Chances are, you’ve heard the work of this harpist before, maybe without even realizing. She is the one that plays at the end of mewithoutYou’s latest album, Brother, Sister. Before that she helped out with Cool Hand Luke’s The Fires of Life. And of course there’s been a number of other collaborations, including Anathallo, Foxhole, Hundred Year Storm, and Bradley Hathaway, among others. So for someone who is coming to the foreground by adding the harp to other bands’ recordings, what does she sound like on her own? This was the question I found myself asking a few weeks ago as Winter Comes to Wake You found its way into my list of albums to review. And it was a question that I was eager to answer.

At a basic level, this record is exactly what you would expect a solo record from a harpist to sound like. On one hand, classical. On the other, indie. The two combine together for what could make some great soundtrack music for a movie, but it could also work just as well for a cozy night at home sitting by the fire and reading a book. On some songs, such as “Autumn People” and “White on Red,” Timbre adds her own chilling voice to the mix with lyrics and singing that add to the slightly-dark and haunting sound of the harp. Chanted background vocals give “We with Unveiled Faces” a more epic feel, while bells, piano, occasional drums, and a cello are added here and there throughout this release to give variety to an album that could otherwise blend together a little too easily. A smart move on her part.

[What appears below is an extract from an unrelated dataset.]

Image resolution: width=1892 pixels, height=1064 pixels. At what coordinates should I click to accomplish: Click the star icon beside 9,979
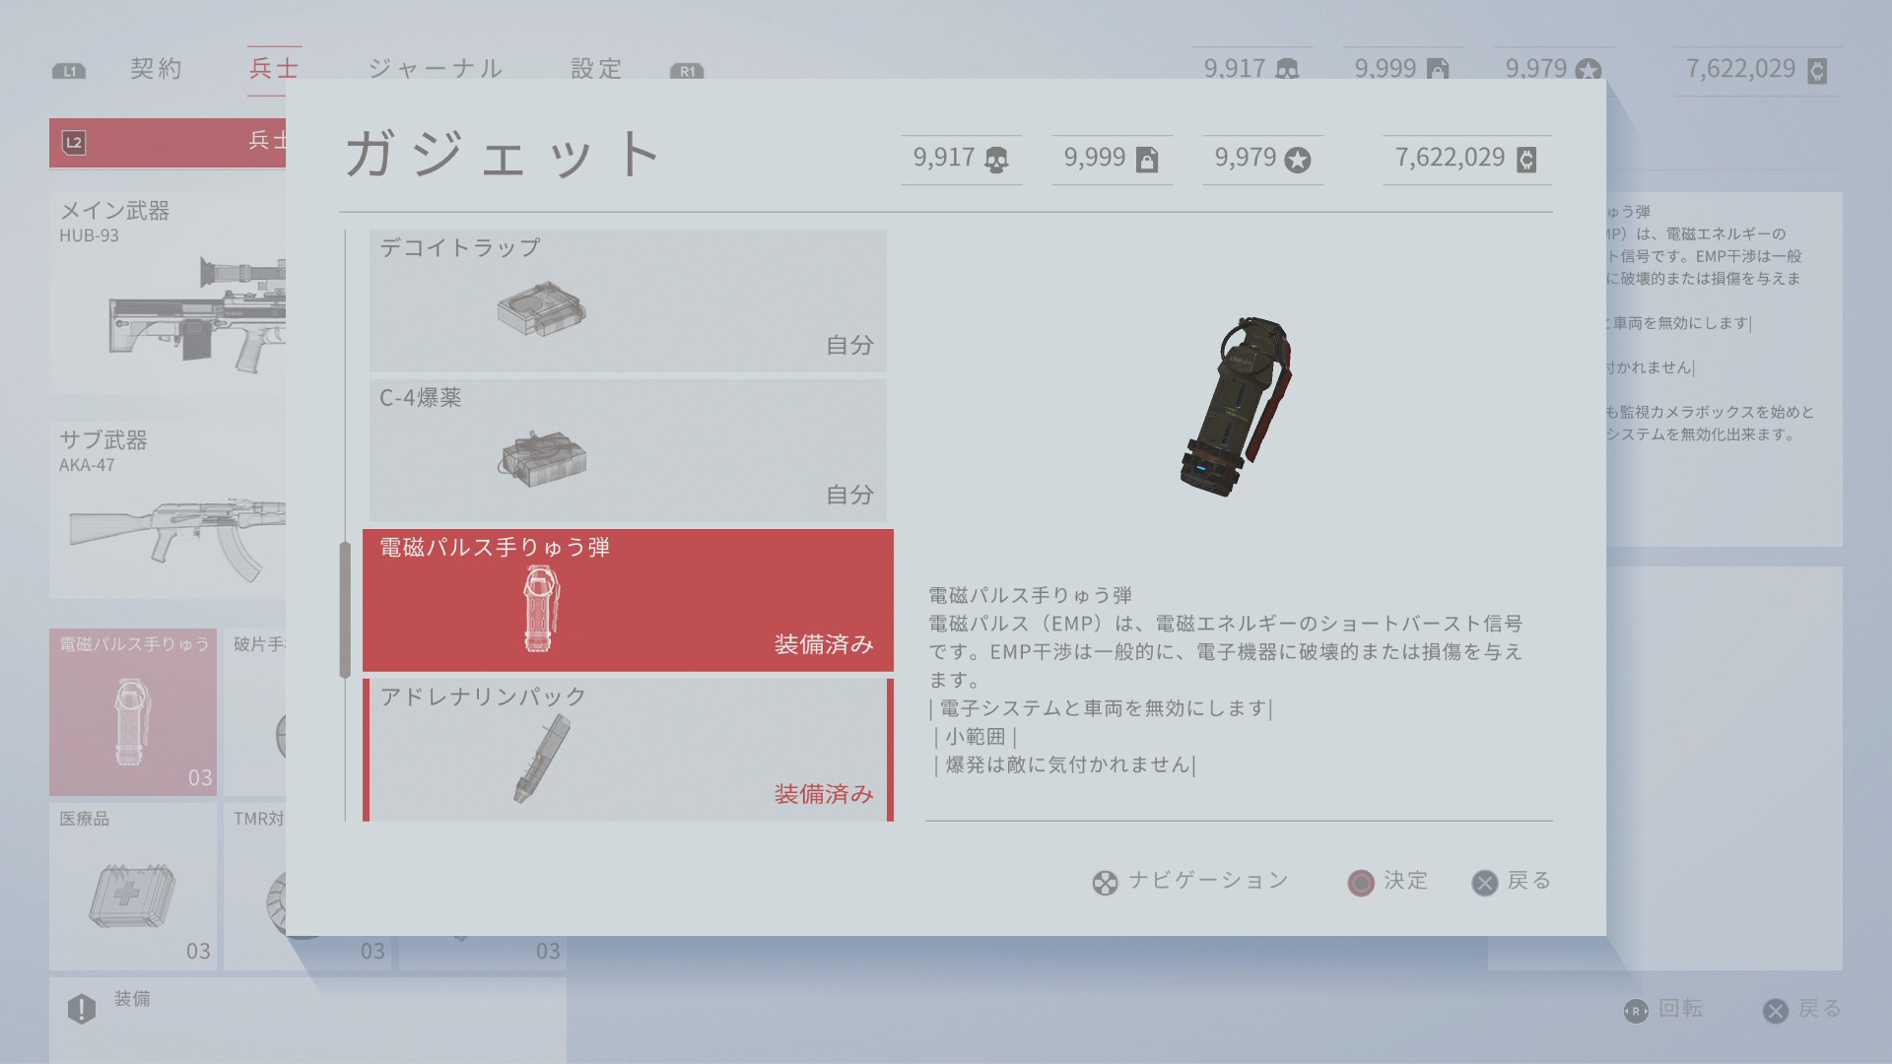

Sadly, there is probably only a very small niche market for stuff like this right now, but if Sigur Rós can make it big, so can Timbre. Dreamy, ethereal, and clearly artistic, her music will appeal to fans of the original. While it may be much mellower than most music discussed on this site, I have trouble calling it relaxing because of the darker nature behind the melodies and the sound of the harp. Either way, it’s great music for late nights and rainy days, and I imagine it would be great inspiration for painters. If you buy it now, you’re guaranteed to receive my seal of approval, although I would personally recommend ditching the earbuds or computer speakers and listening to it on larger home speakers to be able to really capture the experience.